[[ Given records open ]]

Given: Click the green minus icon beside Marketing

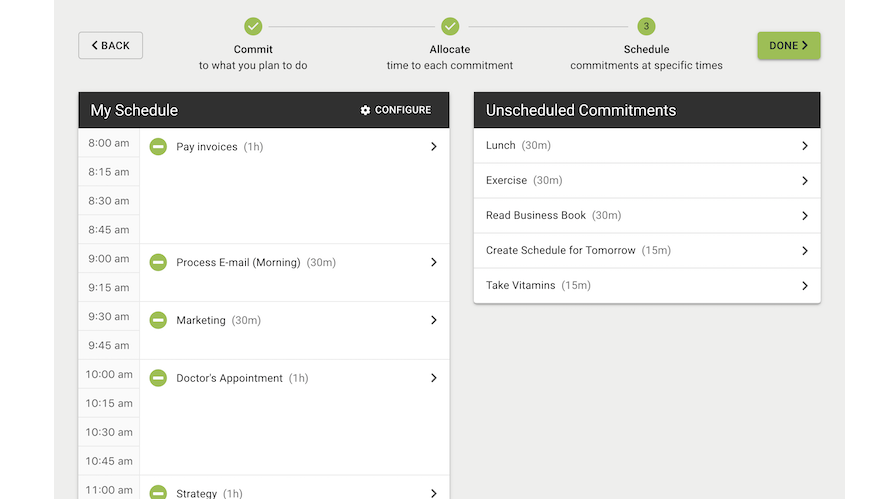Looking at the screenshot, I should (x=158, y=321).
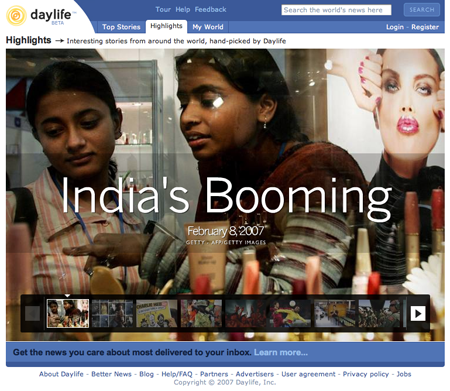Click the Login link
Screen dimensions: 450x391
click(395, 27)
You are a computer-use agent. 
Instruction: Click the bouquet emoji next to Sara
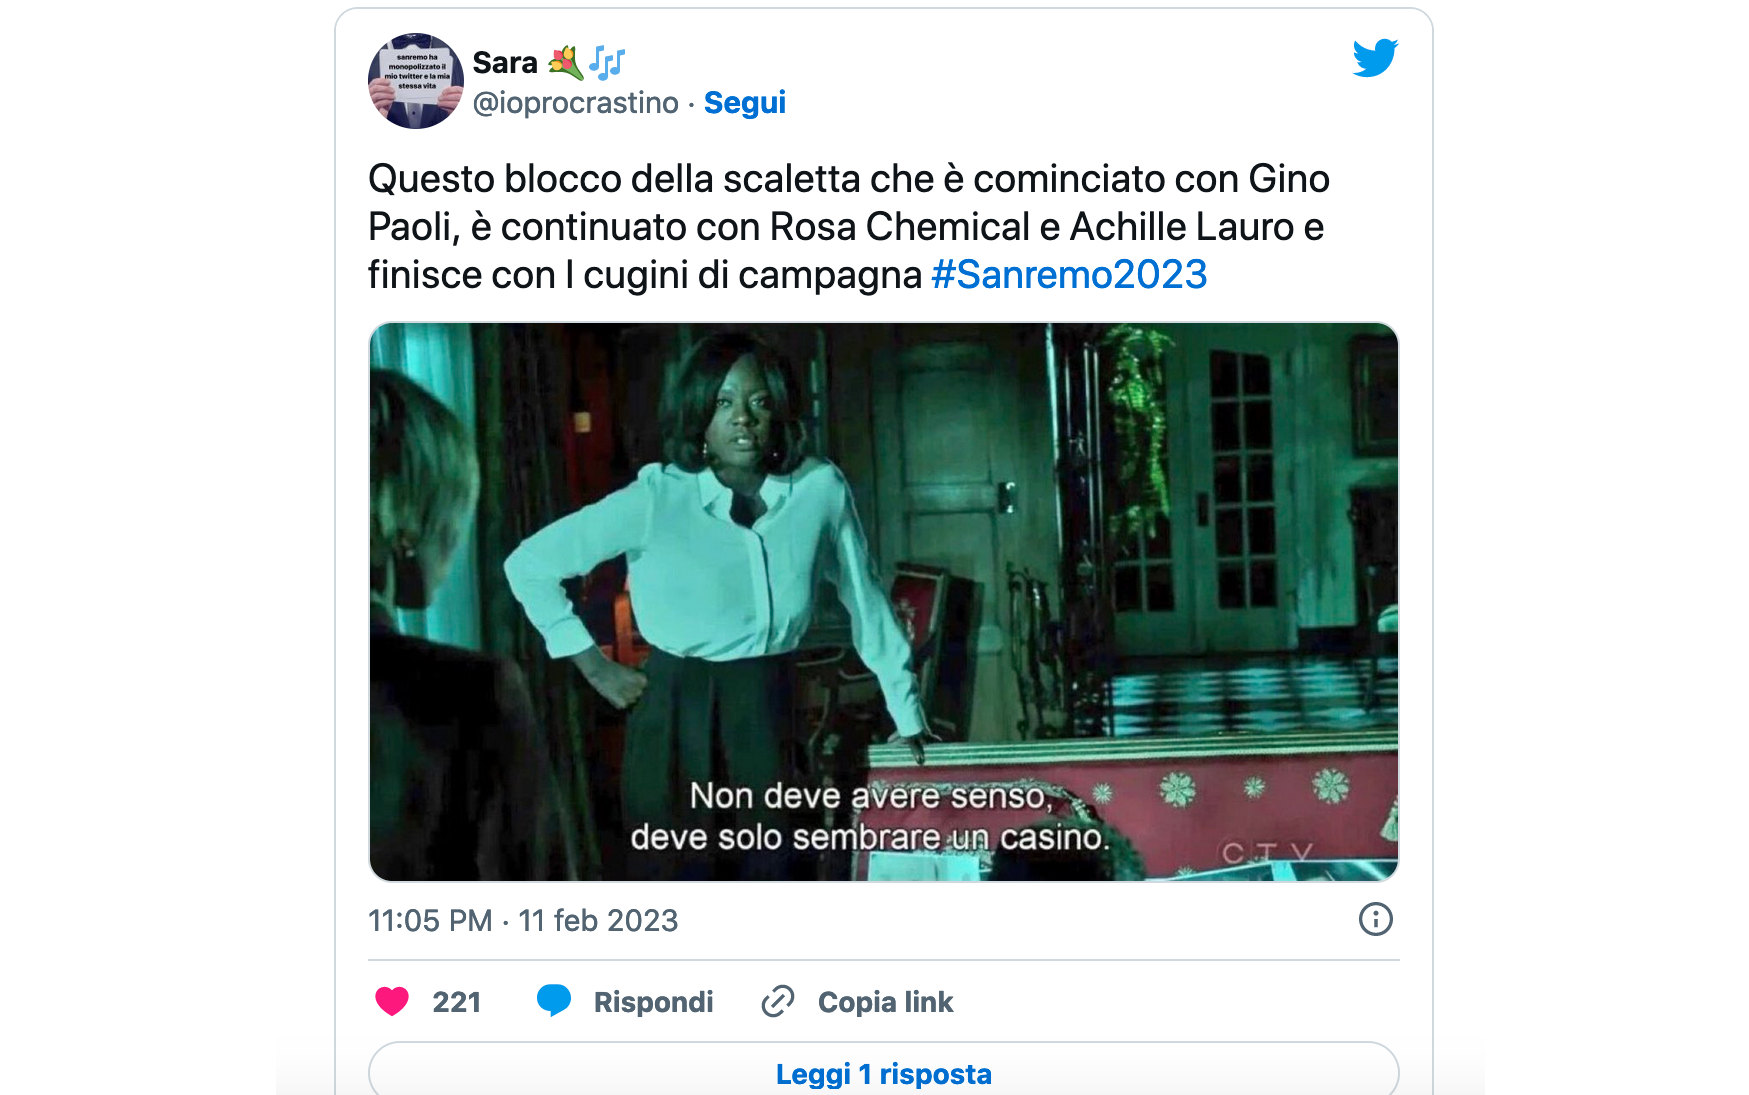[565, 62]
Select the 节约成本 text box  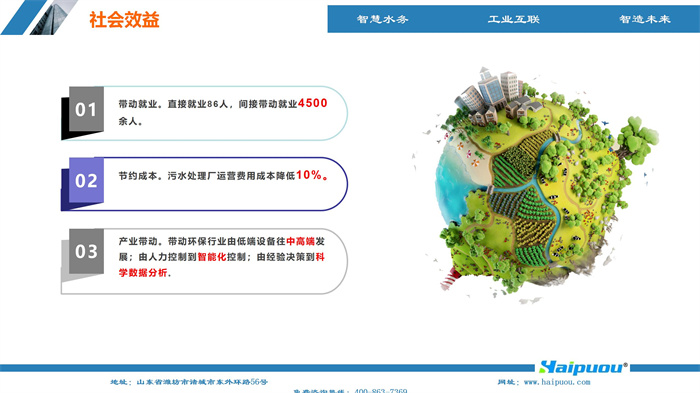224,176
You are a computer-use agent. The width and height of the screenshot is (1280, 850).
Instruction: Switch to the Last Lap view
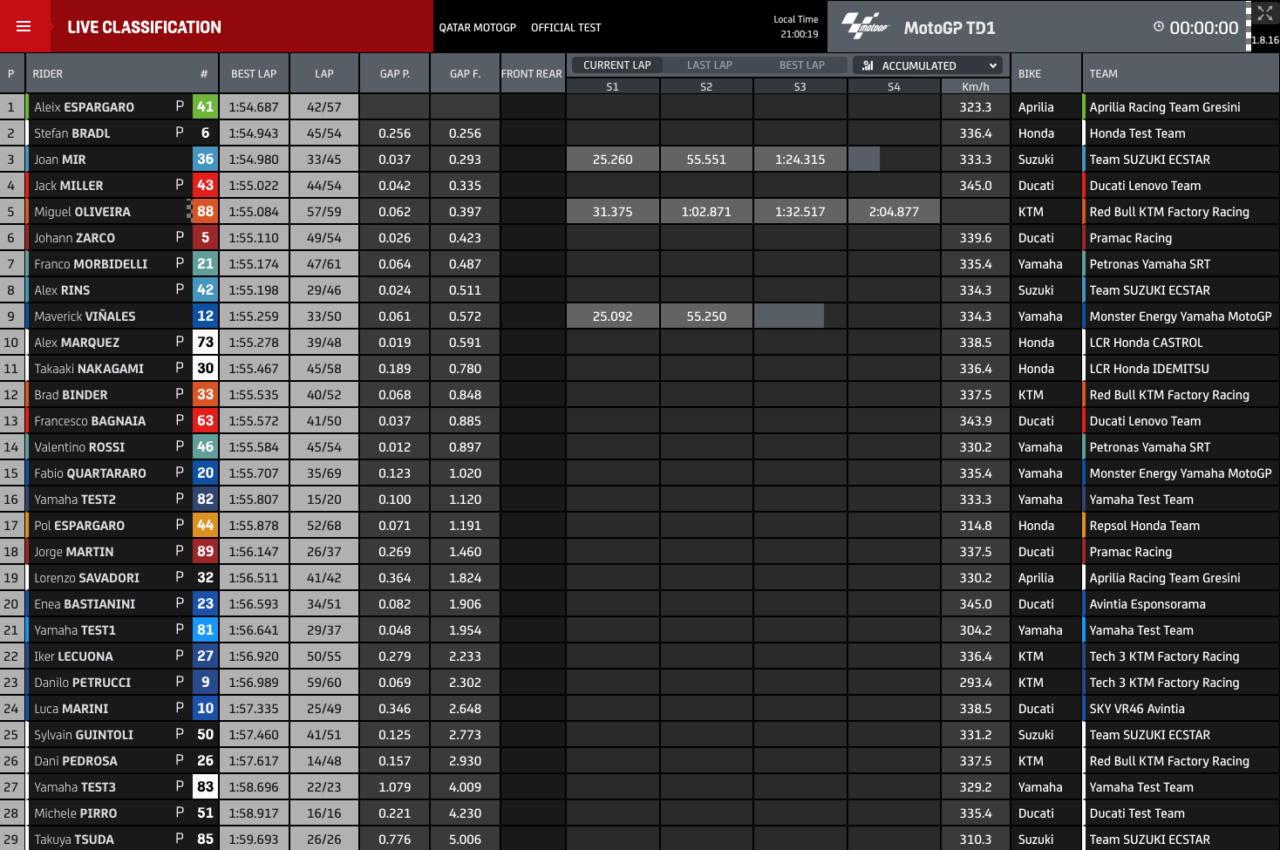[709, 65]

[[ Given records closed ]]

**Instructions for the task:** For each line in the entries that holds "agent", return that line.

**Answer to this exercise:**
You are a computer-use agent. 
You are a computer-use agent. The width and height of the screenshot is (1280, 850).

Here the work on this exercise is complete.